Religious observance or practice by employees and an accompanying request for accommodation is not a new legal issue for many employers. Yet, as employees profess faith, religious diversity increases and Congress considers heightened protection for religion in the workplace, many employers are struggling to find the proper balance between respecting their employee’s religious convictions and protecting the company’s interests (e.g., productivity, reliability and efficiency).
Title VII of the Civil Rights Act of 1964 requires employers to provide a reasonable accommodation for the religious observance or practice of employees where such accommodation does not cause an undue burden on the employer. Under Title VII, the term “religion” includes all aspects of sincerely held religious beliefs, atheists included, and the protection offered covers all aspects of employment. Title VII covers employers with 15 or more employees. While the employment law statutes enacted in 49 states generally mirror the Title VII protections, they often apply to employers with fewer employees.
Generally, it is the employee’s duty to notify his or her employer of a conflict between his or her religious practices and some employment requirement. After receiving notice of the conflict, it becomes the employer’s duty to work with the employee to determine a reasonable accommodation to resolve the conflict. Any accom-modation that removes the conflict and allows the employee to practice his or her religion is sufficient, even where an alternative accommodation was available and preferred by the employee.

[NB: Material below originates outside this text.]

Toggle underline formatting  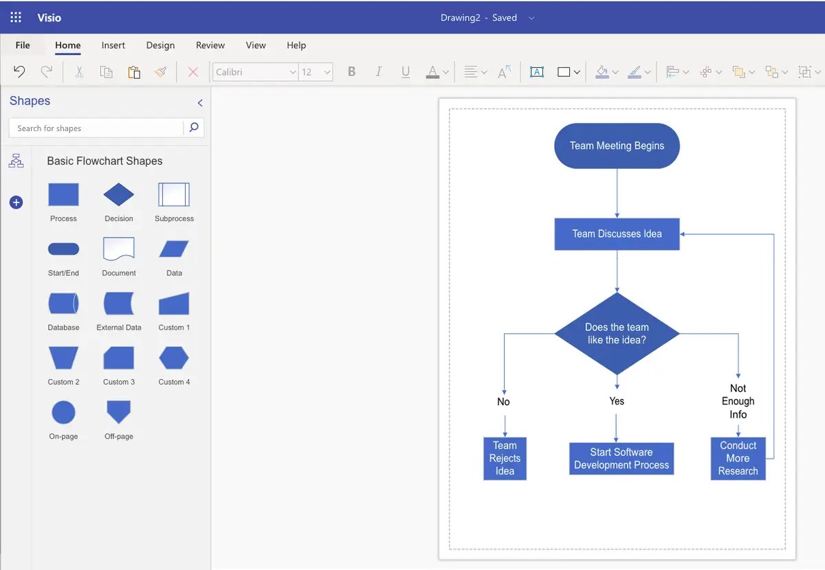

Common accommodation requests include requests for time off or flexible scheduling to observe a religious holiday, requests to alter certain workplace policies or procedures, such as dress code or grooming, requests for job reassignment or transfer and requests not to work on Saturday or Sunday.

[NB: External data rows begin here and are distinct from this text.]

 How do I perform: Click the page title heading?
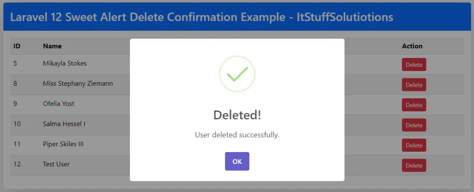[x=202, y=17]
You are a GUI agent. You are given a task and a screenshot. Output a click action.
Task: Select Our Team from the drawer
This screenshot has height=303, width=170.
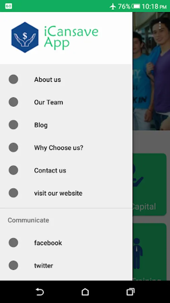(66, 102)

It should be noted, however, that an employee’s right to religious accommodation is not absolute. In TWA v. Hardison, the United States Supreme Court limited the employer’s obligations under Title VII to accommodate its employees' religious practices at work by holding that the employer’s legal duty encompassed only accommodations that do not cause more than a “de minimus” cost to the employer or imposition on co-workers. A 2004 survey of Title VII religious accommodation cases that were litigated and decided after Hardison shows that employees have won about one-third of their litigated claims for scheduling changes for observance of religious holidays, nearly one-half of claims for having a beard or hairstyle for religious reasons, and roughly one-fourth of claims for wearing religious apparel.
Where Are We Going
Many Americans, both employers and employees, see a positive role for religion in the workplace. This is evidenced by the growing number of companies that encourage expressions of faith by providing time and space for such activities and by the number of employees who engage in religious expression in the workplace. However, employers wishing to join in and provide similar time and space for religious expression are faced with the challenge of accommodating numerous religious practices in an increasingly diverse workplace.

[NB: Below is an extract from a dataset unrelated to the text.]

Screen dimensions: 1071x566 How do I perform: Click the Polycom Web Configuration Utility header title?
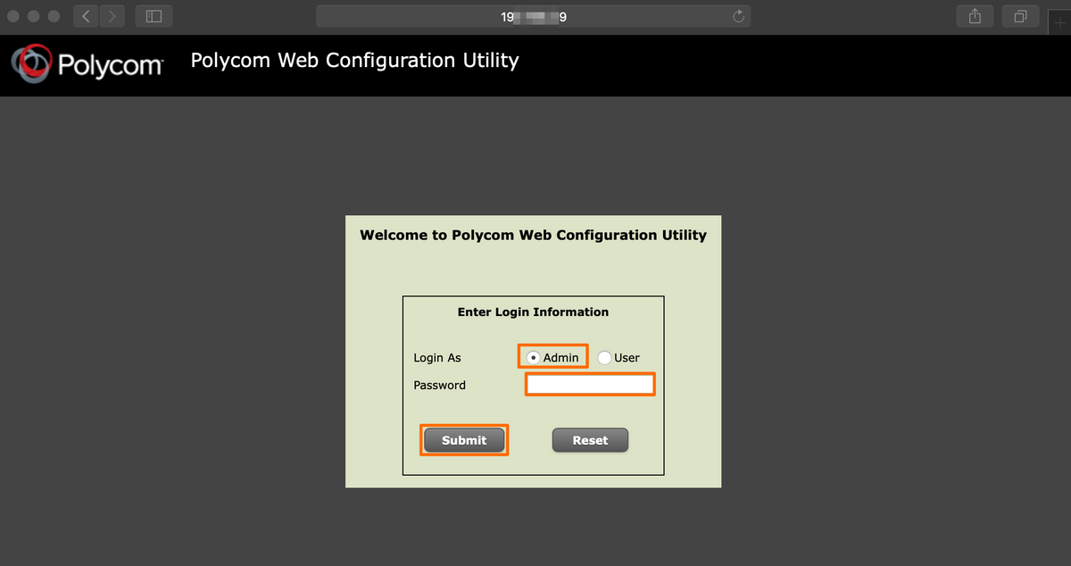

Additionally, increased religious expression in the workplace has resulted in a surge of bias reports regarding religion filed with the Equal Employment Opportunity Commission. The statistics released in March 2005 show that the number of complaints has climbed 27% over the last 5 years and by 40% in the past 10 years. Thus, employers must question whether encouraging religious expression by providing unsolicited accommodations creates a higher likelihood of liability than good-will.
Equally important, employers face the possibility of tougher Title VII standards as Congress continues to debate an amendment to the definition of “undue hardship.” Proposed legislation would replace the current “de minimus” standard with language that requires employers to make accommodations unless the accommodation requires “significant difficulty or expense.” The mere possibility of such a change may be enough to cause employers to save their time and money for the potential influx of newly required accommodations.
What Should an Employer Do
For now, employers should review their existing policies and procedures regarding religious expression, religious harassment and handling requests for religious accommodations to ensure compliance with federal, state and local law. Remember, the question of whether an employer must provide a religious accommodation is determined on a case-by-case basis and as such there is no bright line rule for employers to follow. Also, an employer’s efforts to recognize and accommodate the religious beliefs of its workforce may do more than minimize potential liability, it may increase the productivity and efficiency of the workforce through increased job
Author: Joseph P. Bradica
Have you ever provided a recommendation to a former employee’s prospective employer without checking the employee’s personnel file? Do you have policies in place that require all employment inquiries to be dealt with by your human resources staff? Are you subject to liability if someone from your company provides inaccurate information in an employment reference?
In a case of first impression, the Superior Court of New Jersey Appellate Division decided in Singer v. Beach Trading Co., Inc., that an employer can be held liable for the tort of negligent misrepresentation in providing inaccurate references for former employees. In this case, plaintiff Marsha Singer claimed that her former employer, Beach Trading, negligently misrepresented her employment history to her new employer, and caused her to be fired from her new job.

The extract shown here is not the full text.